A selected issues paper published by the IMF on 14 August 2015 covers among other matters the challenge of coordination between national and regional levels of government in relation to fiscal consolidation. As significant taxing powers have been devolved to the regions this also touches on tax policy.
In a decentralized economy such as Spain where the regions have extensive legislative powers the coordination of the different levels of government is important for successful fiscal consolidation. Fiscal reforms that can help the regional governments to participate fully in the effort for fiscal consolidation are therefore necessary. The IMF considers that fiscal policy has become better aligned across the levels of government since the financial crisis.
The subnational governments have used their enhanced tax and spending powers during the crisis period to support the fiscal consolidation effort. From 2010 the subnational governments contributed to the consolidation effort by increasing regional taxes and fees, in particular with new environmental taxes and increases in the rates of tax applied to property transactions, some excises and individual income tax. Regional governments have increased their information sharing, however there is a need to review the current institutional arrangements to improve fiscal coordination.
The IMF has looked at the design and implementation challenges facing Spain in this area and the possibility of improving the situation further. The IMF notes that fiscal non-compliance remained weak in the regions and a number of the regions could not meet their targets for most years between 2010 and 2014. Recent fiscal governance reforms should be examined to assess how well they have been implemented and to identify any gaps in design and implementation.
Taxing powers in the regions
Under covenants concluded in 1978 the Basque country and Navarra are responsible for the administration and collection of all taxes accrued in their territory apart from customs duty. They do not share revenues with other regions but transfer back to central government the share of the central government budget that relates to the non-devolved spending responsibilities.
Other regions finance their spending through a combination of their own revenue, shared revenue and government transfers. They do not have full regulatory powers over all taxes in their territory. Over past decades the taxing powers of the regions have increased, permitting them to set tax rates and put in place tax credits and allowances. Revenue sharing has increased to include a proportion of personal income tax and value added tax, the share of the regions in these taxes increasing to 50% in 2009. Also 58% of revenues from excise duties and other special taxes on alcohol, tobacco and hydrocarbons is devolved to the regions where they were collected.
Tax policy
Among the design and implementation gaps in the regional fiscal framework identified by the IMF is the limited regulatory power of the regions over their own taxes. Although the regions collect around one third of the tax revenues and social security contributions their regulatory power only extends to around half that amount.

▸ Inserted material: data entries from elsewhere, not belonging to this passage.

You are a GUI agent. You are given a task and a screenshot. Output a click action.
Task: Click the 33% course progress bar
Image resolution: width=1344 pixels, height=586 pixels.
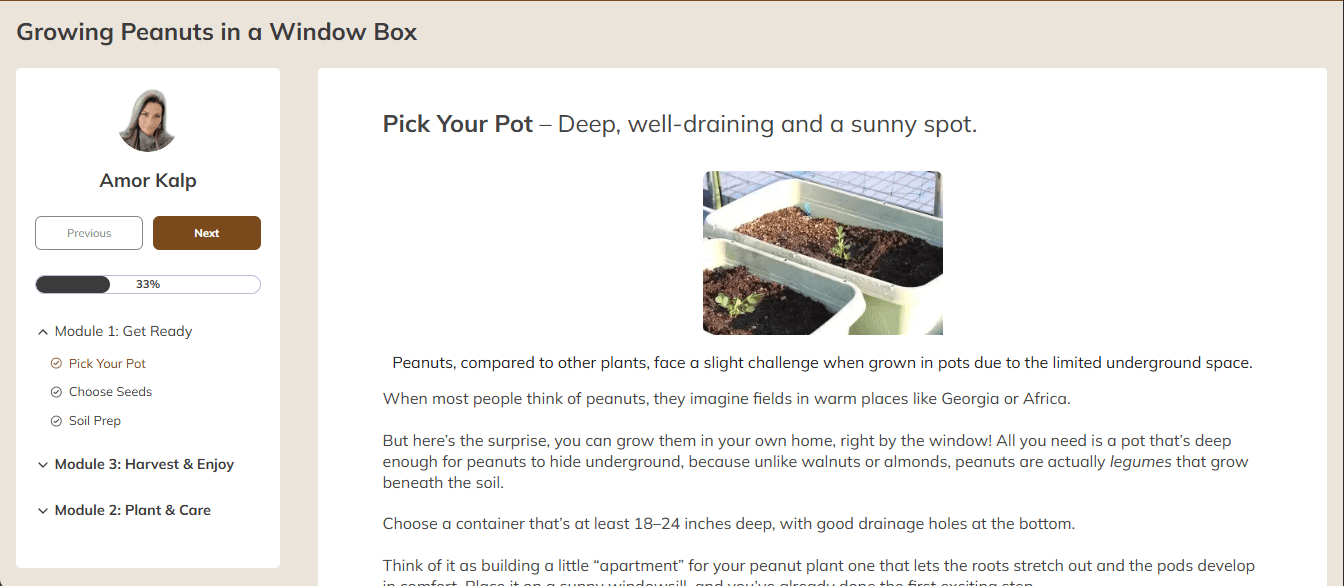(x=148, y=285)

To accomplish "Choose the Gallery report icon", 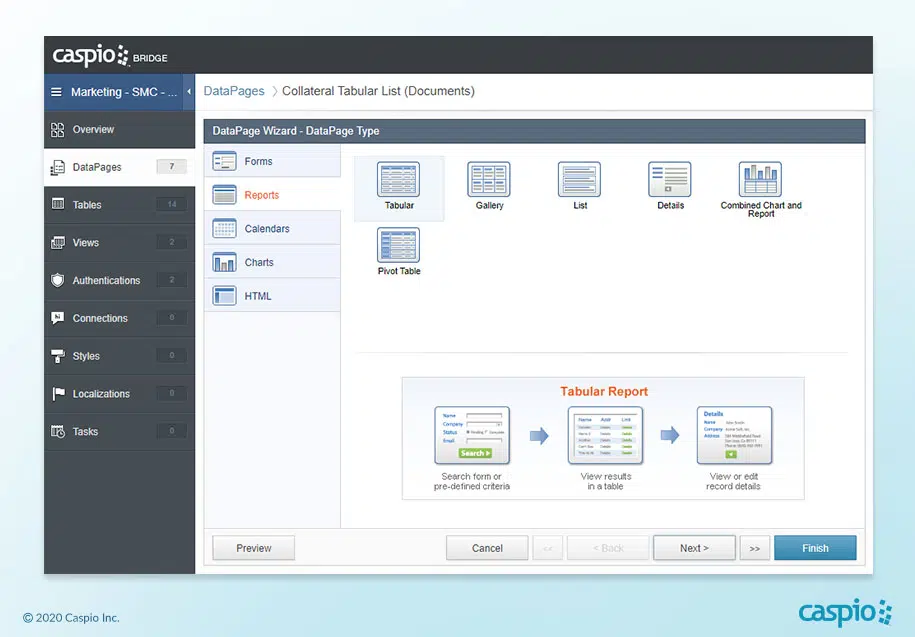I will 489,179.
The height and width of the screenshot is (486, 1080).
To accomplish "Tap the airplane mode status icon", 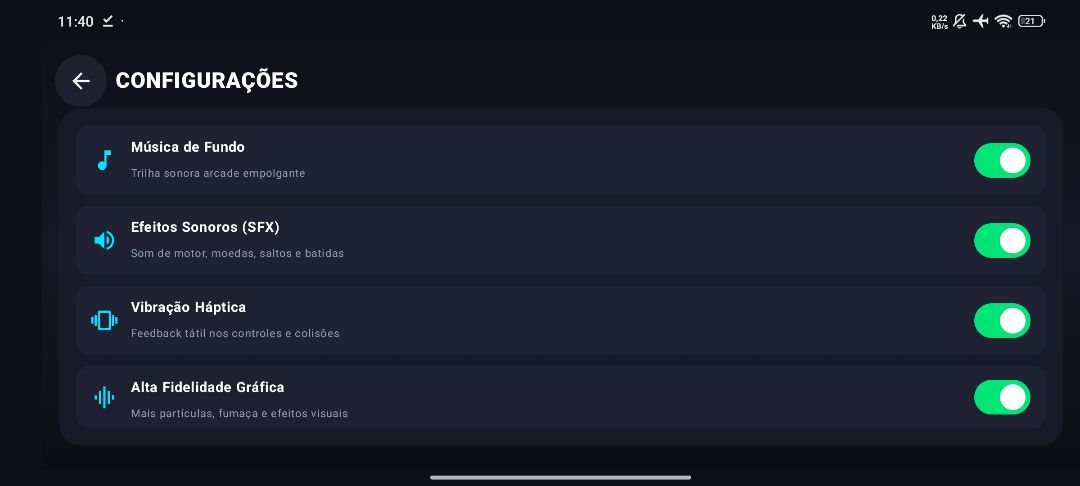I will pos(981,21).
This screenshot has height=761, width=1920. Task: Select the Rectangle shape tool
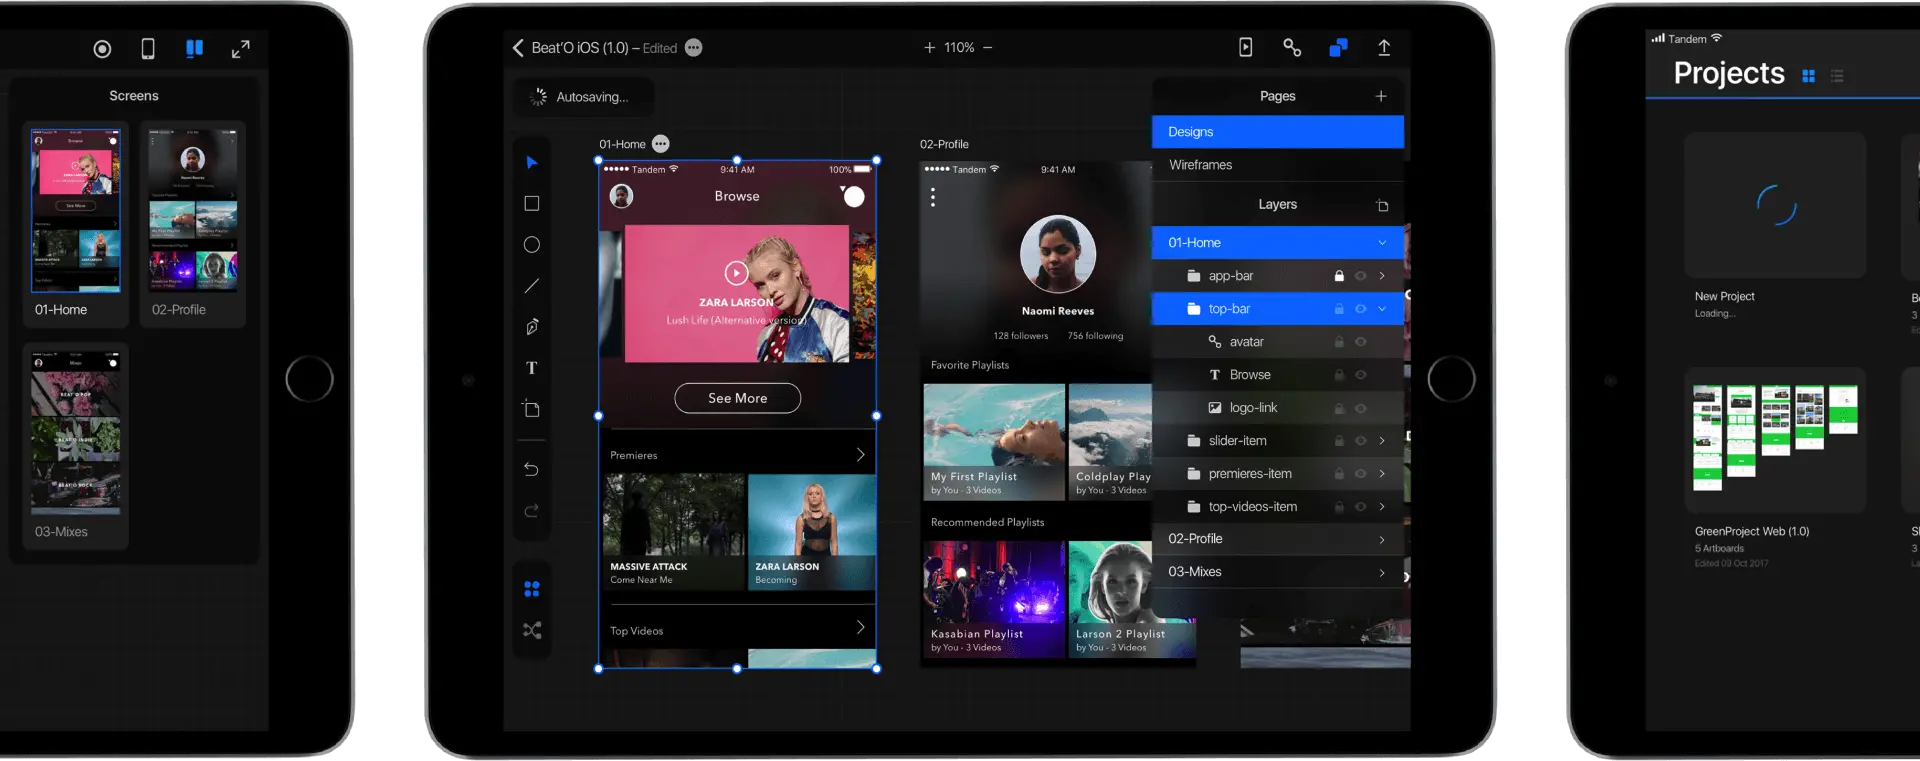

The regions have the power to set their own taxes, fees and charges provided that these are not levied by the central government; are not levied outside their territory and do not hinder the free movement of goods and services. However they often do not have full legal control over the tax base or rate structure and also have only limited regulatory power over fees, charges and payments for public services. Their regulatory power over VAT, excise duty and other indirect taxes is limited by EU regulations.
Among the suggestions made by the IMF in the selected issues paper is that reforms could be made to increase the regulatory power of the regions over devolved tax bases as well as measures to address gaps in the regional financing system. The Fiscal and Financial Policy Council (CPFF) could ensure that there is more coordination of the devolved taxes. Additional regulatory power could be given to the regions in relation to indirect taxes including excise duties and to avoid distortions these changes could be implemented uniformly across the regions.